На этот раз мы прошли значительно большее расстояние, чем когда-либо раньше. Энадар идет чуть впереди той решительной походкой, какой идут, когда конец пути еще далек, а между тем пора уже возвращаться в город. Окликаю его, чтобы напомнить об этом. Энадар молча продолжает путь, и мне становится не по себе: неприятное чувство, когда знаешь, что твое доверие может быть обмануто, и обернуться это может самым скверным образом, однако положительно не знаешь, как это предугадать и предотвратить, я слишком хорошо запомнил на севере, чтобы впечатление о нем могло сгладиться годами жизни в мире и безопасности.
Окликаю Энадара снова, уже отлично понимая, что, пожелай он уйти – он уйдет, и я ему не помеха: мы вдвоем, и, если я не сумею уговорить его изменить решение, остановить его силой не сумею тем более. Он проходит еще несколько шагов и оборачивается ко мне. Наши взгляды встречаются – и мне довольно одного мгновения, чтобы понять: все, о чем я только что думал, нандо знает столь же хорошо, как если бы я произнес это вслух. Более того – он знает и об этом моем понимании.
Мы возвращаемся в город на закате. Последние лучи солнца еще подкрашивают красновато-золотым верхние ветви деревьев и крыши зданий. Любуюсь этим зрелищем, и, вспомнив недавний разговор с Лисицей, стараюсь отогнать непрошенную мысль о том, сколько еще мирных вечерних зорь встретим мы в этом городе.

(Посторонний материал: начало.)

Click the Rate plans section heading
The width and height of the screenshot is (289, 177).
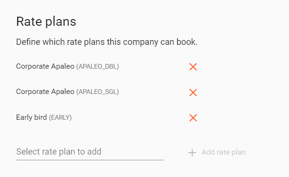click(46, 22)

Как ни в чем не бывало бродим вместе по улицам, Энадар забавляется крупным ночным мотыльком, пойманным им на стене Дома Золотого Цветка и пригревшимся у него на пальце. Надеваю нандо на шею ожерелье с синим авантюрином. Говорят, этот камень хранит от несчастий – пусть так и будет. Энадар взамен дарит мне витражный подсвечник своей работы: он учится росписи по стеклу у кого-то из эльдар Дома Небесной Дуги.
В сгустившихся сумерках на площади танцуют Туор и Итарильдэ, и трудно не улыбнуться их радости.